Ustronie: kładki do rozbiórki

Kiedyś ponoć mógł po nich przejechać czołg, teraz niektóre stają się niebezpieczne dla przechodniów. Pierwsza z wybudowanych wiele lat temu na Ustroniu kładek ma być rozebrana jeszcze w tym roku

Kładki powstawały, bo Ustronie miało być bezpiecznym osiedlem. I wymyślono oddzielne drogi dla pieszych i samochodów, nigdzie się nie przecinające. Mieszkańcy przemierzają osiedle górą, po mostkach, a dołem jeżdżą samochody, nie potrzeba żadnych przejść dla pieszych, nie ma żadnych niebezpiecznych zakrętów - takie były założenia. I - jak twierdzą niektórzy mieszkańcy - kiedyś całkiem nieźle się sprawdzały.

- Dwadzieścia lat temu moja córka Ewa szła do szkoły. Tylko przez kilka pierwszych dni odprowadzałam ją do szkoły. Później dziecko chodziło już samo. Drogę Ewa znała i nie musiała przechodzić przez żadną ulicę, cały czas szła albo chodnikiem, albo kładką - opowiada pani Janina. - A mieszkaliśmy wtedy dobre kilkaset metrów od szkoły - dodaje.

Dziś kładki woli raczej omijać. - Na naszej jednostce - A niektóre są naprawdę w fatalnym stanie, schodki się kruszą, poręcze rdzewieją, a w betonie pojawią się dziury. Chodząc pod nimi, też trzeba uważać, jak pada - to się z nich leje, zimą spadają na ziemię sople - opowiada.

Ustronie: kładki do rozbiórkiCzasem spadają, jak się okazuje, także kawałki gruzu. - Był taki przypadek, że kawałek betonu z kładki upadł na samochód i musieliśmy płacić odszkodowanie - mówi Jan Zelek, prezes spółdzielni mieszkaniowej Ustronie.

Dodaje, że niektóre z 19 kładek ma ponad 30 lat. - Budowano je podobno tak, by mógł po nich przejechać nawet czołg. Dlatego są takie ciężkie. W dodatku, remontując sypiące się betonowe nawierzchnie, nie zrywano ich, ale zakrywano nowymi. Kładki stawały się coraz cięższe, a barierki coraz niższe, bo warstw nawierzchni przybywało - opowiada Zelek. - Dlatego niektóre teraz stają się niebezpieczne dla zdrowia i życia naszych lokatorów.

Gruz się odrywa, barierki są za niskie, w niektórych miejscach miały tylko 70 cm wysokości, a przepisy mówią, że powinny mieć 110 cm. Kładki trzeba podpierać stemplami. Z tego, co zaobserwowałem, z niektórych kładek ludzie korzystają bardzo rzadko - dodaje.

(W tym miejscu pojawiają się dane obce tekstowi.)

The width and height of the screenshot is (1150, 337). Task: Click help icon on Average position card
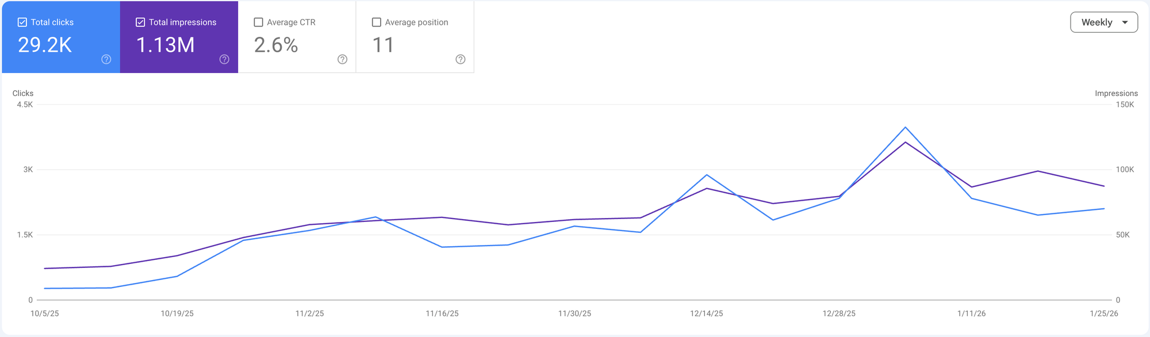click(461, 59)
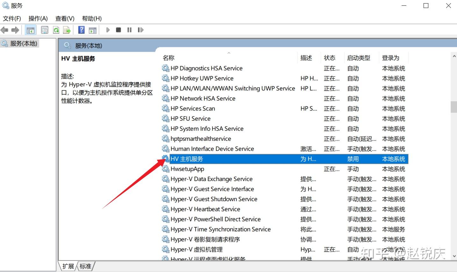Open properties of the selected service

[45, 30]
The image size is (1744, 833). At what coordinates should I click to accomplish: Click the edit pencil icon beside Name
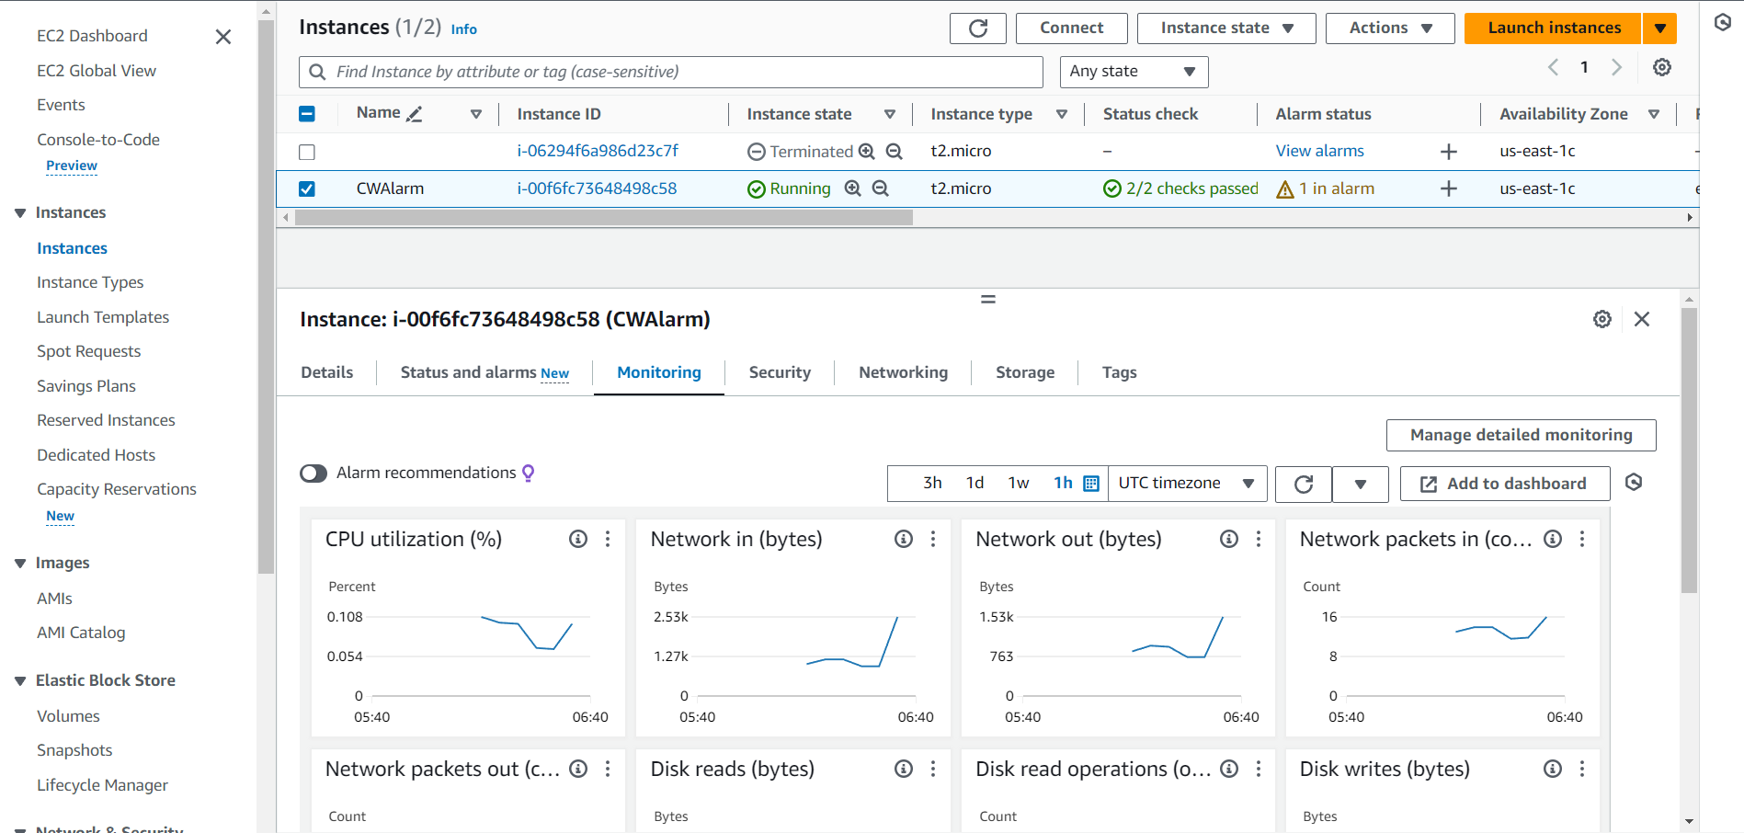click(415, 114)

Dlatego spółdzielnia zamierza kładki albo rozebrać, albo postawić na ich miejsce nowe. Na razie dwa mostki trzeba było zamknąć. Tabliczka z napisem "przejścia nie ma" pojawiła się m.in. na tym, położonym najbliżej bloku przy Komandosów 2. Ten obiekt zostanie prawdopodobnie rozebrany, ale jeszcze nie wiadomo kiedy. W tym roku ma za to zniknąć kładka prowadząca z budynku przy Gagarina 3/5/7 na drugą stronę tej ulicy. Następne w kolejce do rozbiórki są mostki w pobliżu bloku nr 21/23, jeden nad ulicą Gagarina przy Lewiatanie, drugi nad uliczką wewnątrzosiedlową. Całkowicie zniknie skarpa przy tym właśnie bloku. Te roboty zaplanowano na pierwszy kwartał przyszłego roku. Nie ostaną się także dwie inne kładki na jednostce A: ta prowadząca z apteki do Megi (już zamknięta dla ruchu) i druga przy Komandosów 4. W trochę lepszym stanie są mostki na Sandomierskiej i Osiedlowej, ale i je czekają remonty albo rozbiórki.

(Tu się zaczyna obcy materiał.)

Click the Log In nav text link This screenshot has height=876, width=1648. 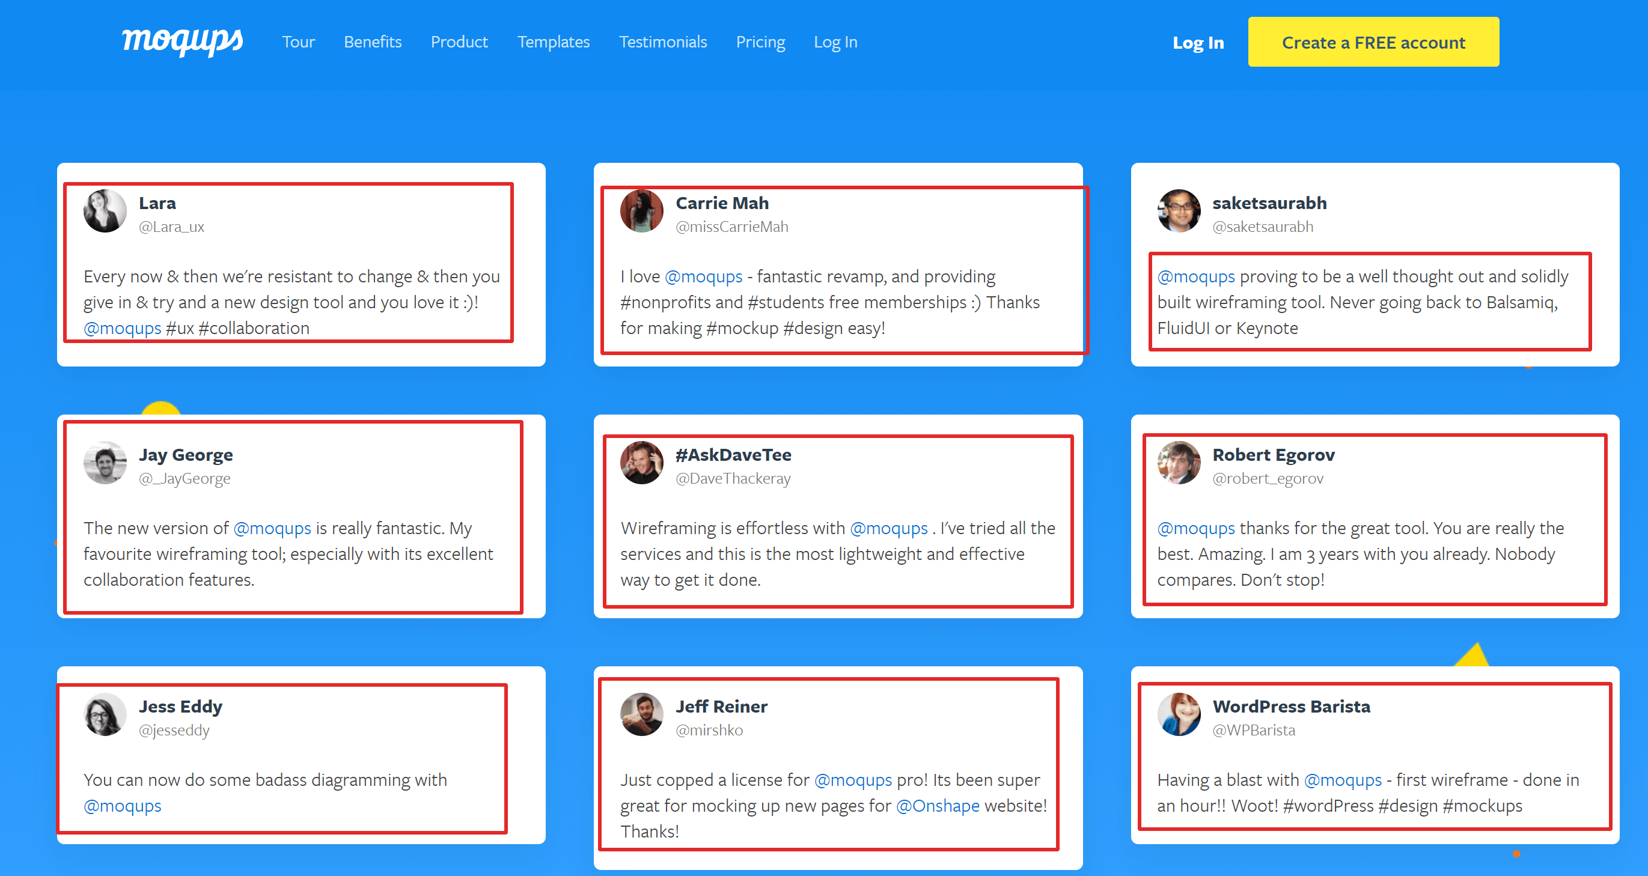836,42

Te, które jeszcze się nadają do użytku, są prowizorycznie naprawiane. - Łatamy dziury, podwyższamy barierki - mówi Zelek. Za kilka lat część obiektów zostanie zastąpiona nowymi. - To będą lekkie, metalowe konstrukcje - opowiada prezes.

Rozbiórkę kładek finansować będą wspólnie spółdzielnia i gmina.

Źródło: www.miasta.gazeta.pl/radom
Zaloguj się jako Użytkownik aby móc dodawać komentarze.
«
»
«
»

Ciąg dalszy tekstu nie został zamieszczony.